CHARLESTON, WV (WOAY) – West Virginia Attorney General Patrick Morrisey partnered with six other attorneys general to file a petition before the 6th U.S. Circuit Court of Appeals challenging the Biden Administration’s vaccine mandate for private sector employees.

The coalition asked the court to review the emergency temporary standard issued by the Biden Administration’s Occupational Safety and Health Administration (OSHA), which requires the vaccination or burdensome weekly testing of tens of millions of citizens.

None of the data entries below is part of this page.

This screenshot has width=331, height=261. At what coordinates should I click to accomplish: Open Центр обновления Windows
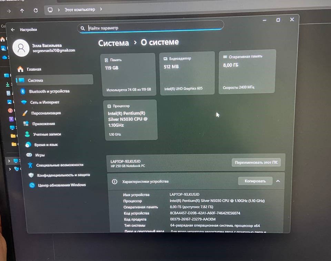click(62, 185)
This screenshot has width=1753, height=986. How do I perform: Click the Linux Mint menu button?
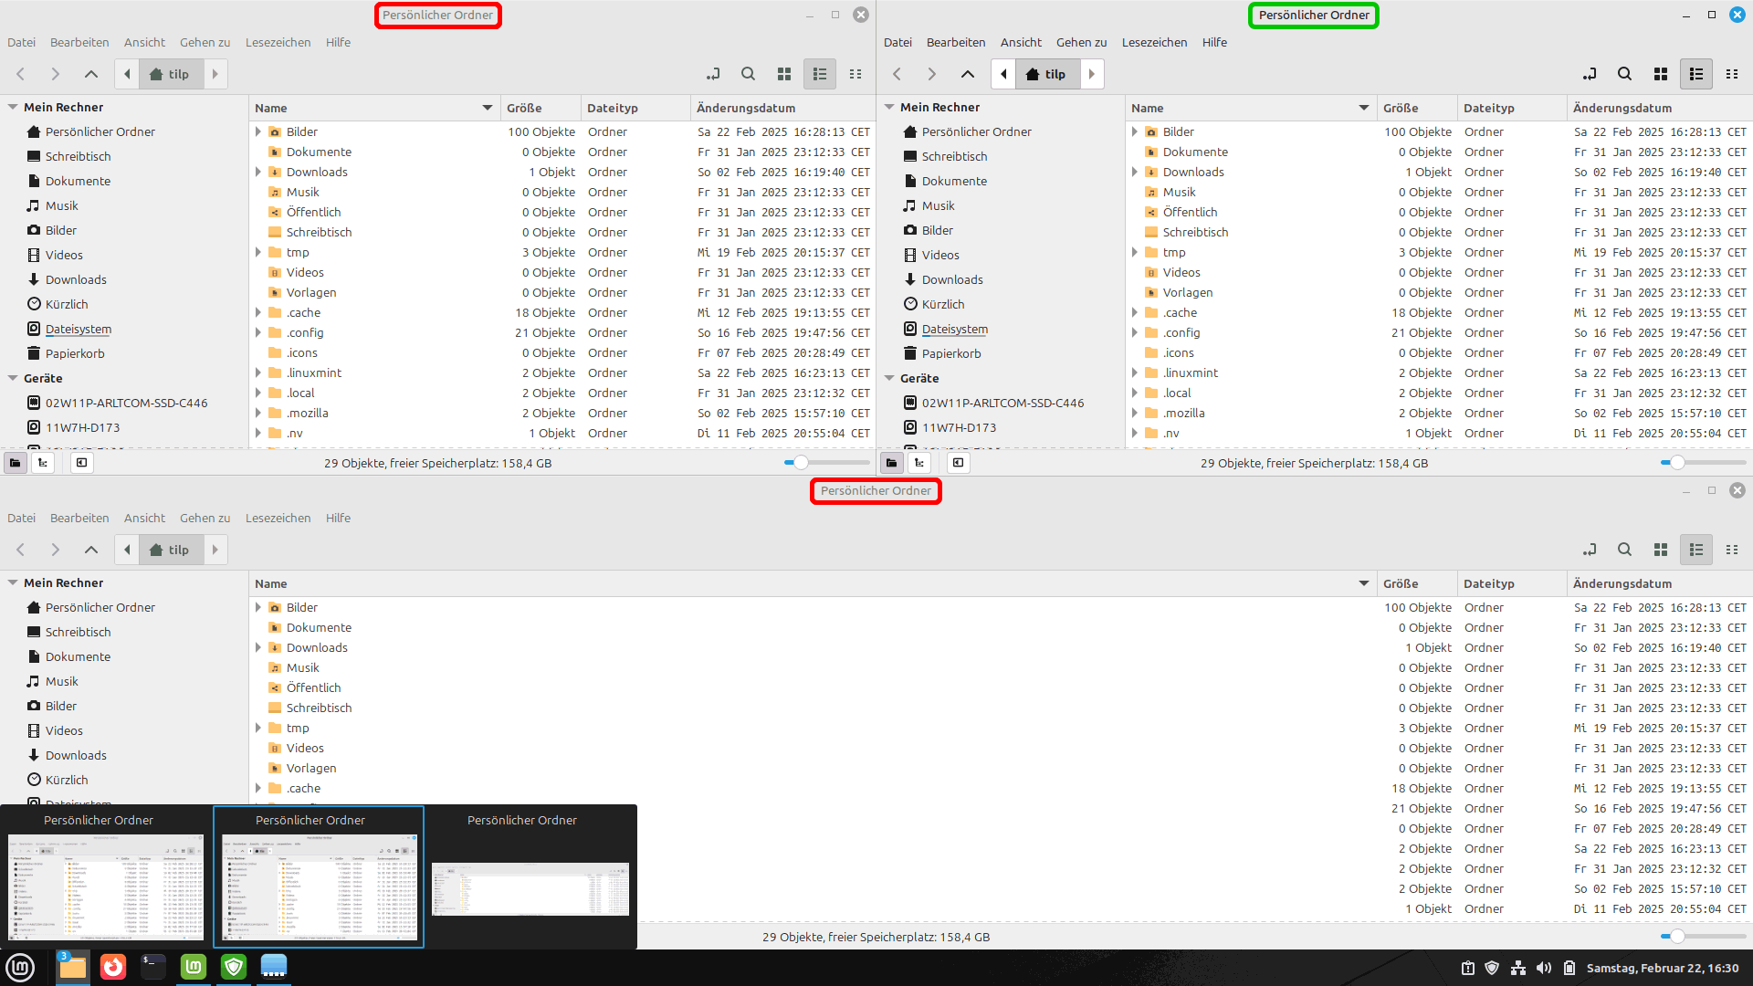[x=20, y=967]
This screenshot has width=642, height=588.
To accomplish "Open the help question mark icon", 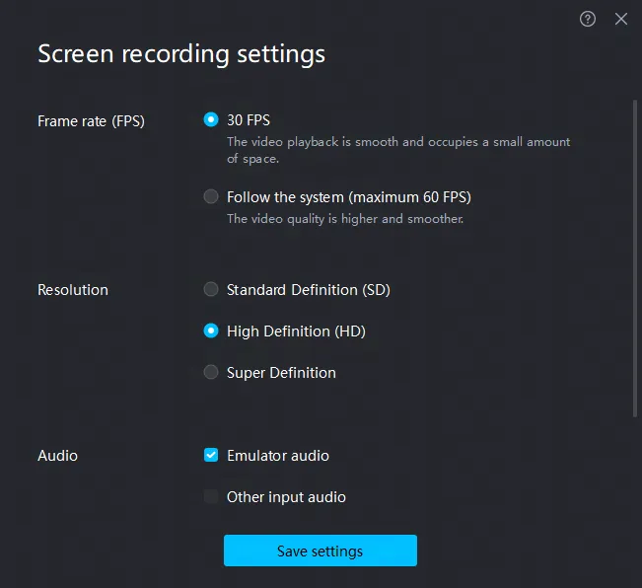I will pos(588,19).
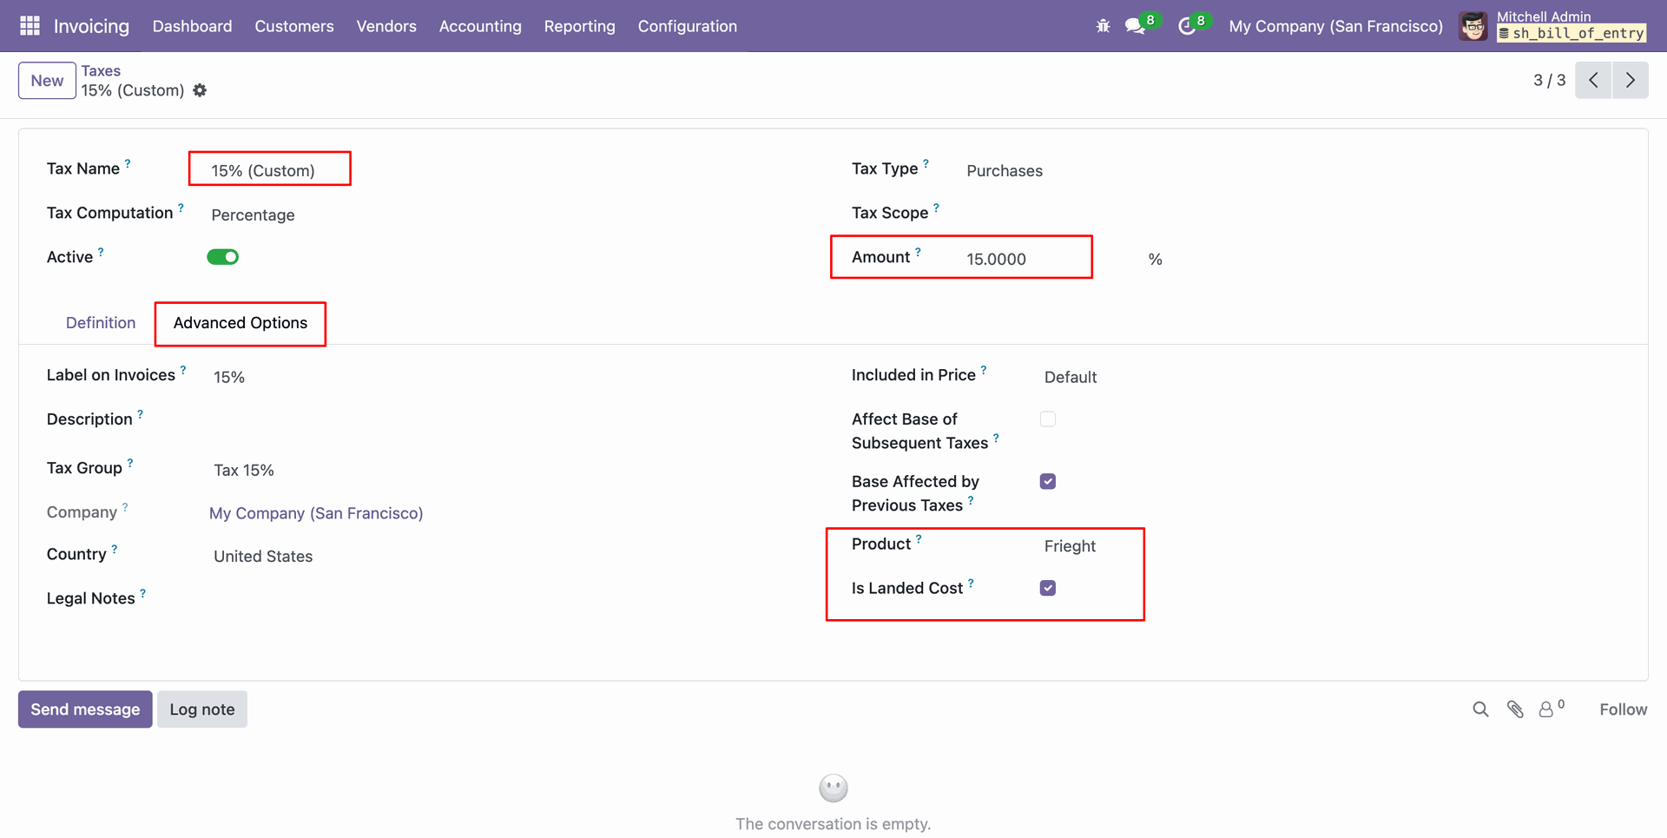Click the debug bug icon
The height and width of the screenshot is (838, 1667).
point(1103,26)
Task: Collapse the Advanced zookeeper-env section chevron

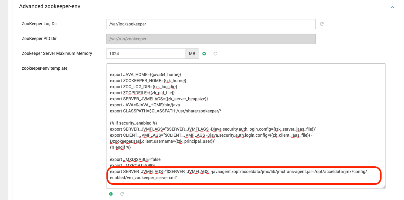Action: 392,7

The group also asked the court to stay the immediate effect of the mandate.

“OSHA’s vaccination mandate represents a real threat to individual liberty,” Attorney General Morrisey said, “As we have seen throughout the country, it is also a public policy disaster that displaces vulnerable workers and exacerbates a nationwide shortage of frontline workers, with severe consequences for all Americans.”

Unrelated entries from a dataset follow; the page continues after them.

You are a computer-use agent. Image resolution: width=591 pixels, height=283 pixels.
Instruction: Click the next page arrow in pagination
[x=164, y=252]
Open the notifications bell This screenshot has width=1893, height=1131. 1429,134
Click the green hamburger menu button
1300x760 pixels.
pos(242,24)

Despite warnings from attorneys general across the country about the illegality of a vaccine mandate of this kind, the Biden administration issued the emergency temporary standard through OSHA.

In the petition, the coalition challenges the legality of the Biden Administration’s emergency temporary standard and asks the 6th Circuit to review the validity of the mandate, arguing that OSHA lacks statutory and constitutional authority to issue it.
 
The coalition argues that Congress delegated the power to issue emergency temporary standards was delegated to OSHA for the express purpose of protecting employees from grave dangers posed by exposure to substances or physically harmful toxins encountered at work. That authority, however, does not extend to risks that are equally prevalent at work and in society at large.
 
The coalition notes that just last year, OSHA refused to issue a nationwide emergency temporary standard for COVID-19.
 
The coalition also contends that the Biden Administration’s vaccine mandate prohibits sovereign states from enacting and enforcing their own policies in response to the COVID-19 pandemic, writing, “Each Petitioner State has enacted its own laws and policies—or declined to issue certain mandates—in a way that balances the need for public health with the right of its citizens.”

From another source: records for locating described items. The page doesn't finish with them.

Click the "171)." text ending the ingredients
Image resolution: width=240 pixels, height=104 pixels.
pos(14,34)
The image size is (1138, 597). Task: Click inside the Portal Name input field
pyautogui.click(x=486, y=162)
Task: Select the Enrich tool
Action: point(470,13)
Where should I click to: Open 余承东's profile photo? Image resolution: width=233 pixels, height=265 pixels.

OSHA’s mandate takes away that power from the states and prevents policymakers from enacting policies that are beneficial to their respective states.
 
The related motion to stay by the attorneys general asks the court to halt President Biden’s vaccine mandate until the court rules on the legitimacy of the rule.
 
In issuing the standard, President Biden and OSHA relied upon a statute that has been used just seven times since 1971 and just once since 1983. The most recent instance, earlier this summer, is being challenged, while five of the previous six uses were overturned to some degree.
 
West Virginia joined the lawsuit alongside attorneys general from Kentucky, Idaho, Kansas, Ohio, Oklahoma, and Tennessee.